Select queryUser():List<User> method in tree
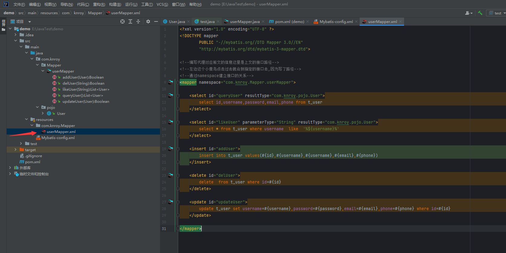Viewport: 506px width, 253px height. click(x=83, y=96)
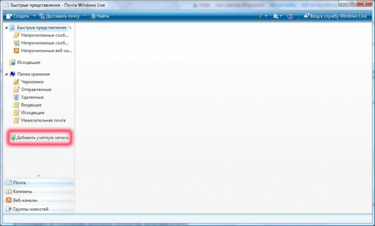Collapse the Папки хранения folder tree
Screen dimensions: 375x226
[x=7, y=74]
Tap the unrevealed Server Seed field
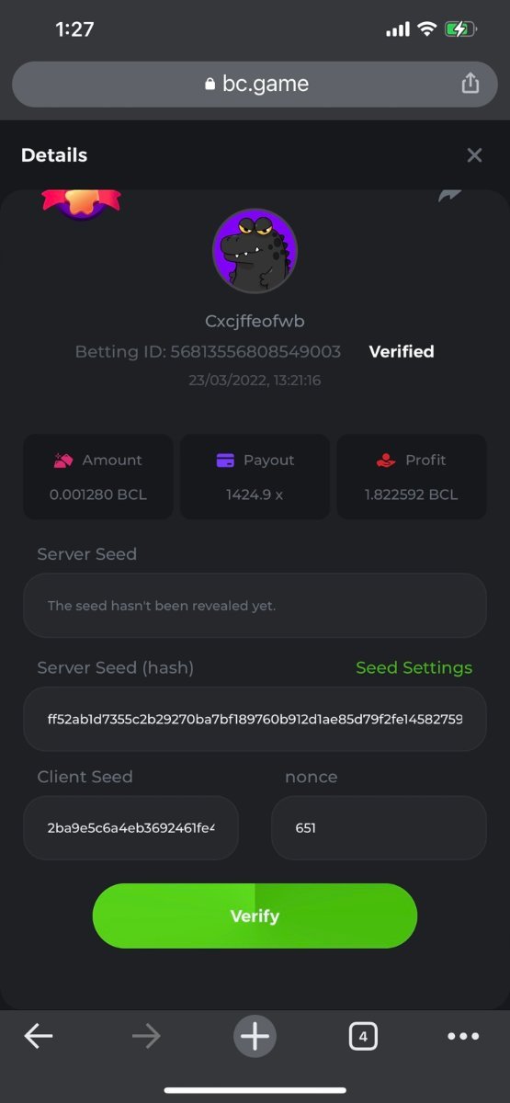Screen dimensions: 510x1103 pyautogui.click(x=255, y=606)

* * *

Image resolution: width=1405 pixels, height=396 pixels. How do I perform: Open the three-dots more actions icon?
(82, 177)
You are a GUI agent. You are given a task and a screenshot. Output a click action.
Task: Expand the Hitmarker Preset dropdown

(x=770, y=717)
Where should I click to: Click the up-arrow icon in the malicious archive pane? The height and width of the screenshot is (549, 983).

==

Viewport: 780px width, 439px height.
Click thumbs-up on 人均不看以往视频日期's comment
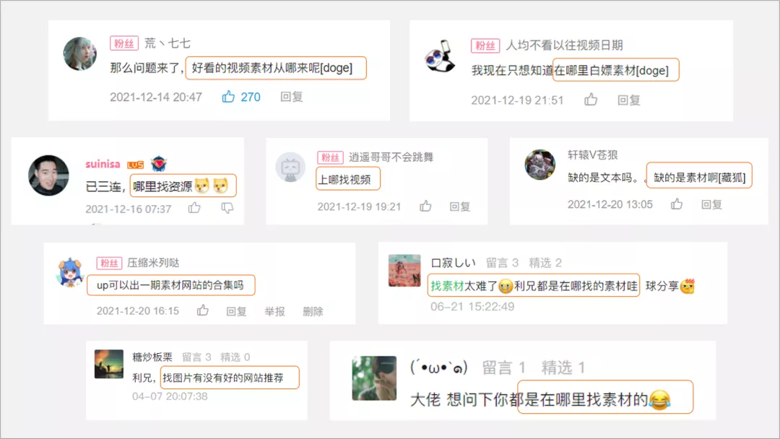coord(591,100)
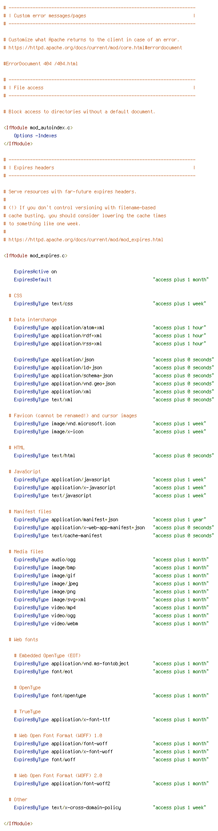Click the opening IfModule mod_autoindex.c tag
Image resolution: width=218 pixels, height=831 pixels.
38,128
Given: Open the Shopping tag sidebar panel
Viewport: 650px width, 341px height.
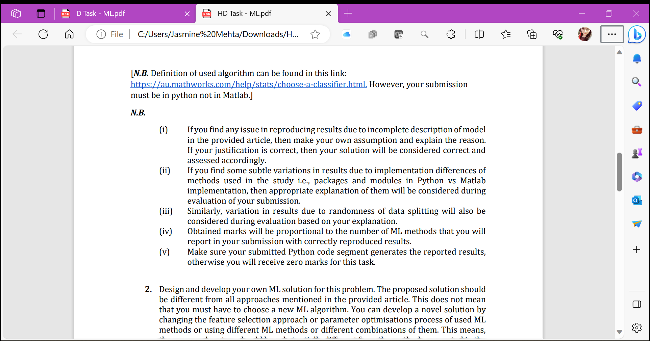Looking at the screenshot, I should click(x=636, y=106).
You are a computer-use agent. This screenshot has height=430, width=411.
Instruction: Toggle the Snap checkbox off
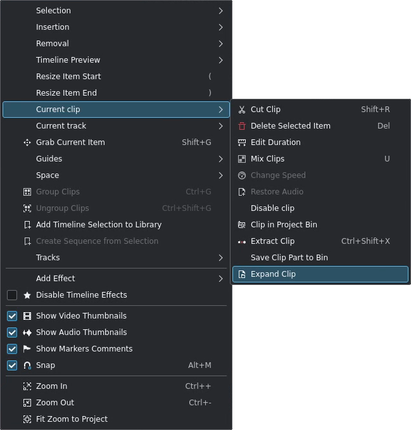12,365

**WHAT TO PRODUCE**
Reproduce the lines from the one containing "Select queryUser():List<User> method in tree" through the one containing "Screen dimensions: 510x1103", both included, without the pictures.

**WRITTEN ANSWER**
Select queryUser():List<User> method in tree
Viewport: 506px width, 253px height. click(x=83, y=96)
Collapse the Папки хранения folder tree
Screen dimensions: 375x226
[x=7, y=74]
Tap the unrevealed Server Seed field
Screen dimensions: 510x1103 pyautogui.click(x=255, y=606)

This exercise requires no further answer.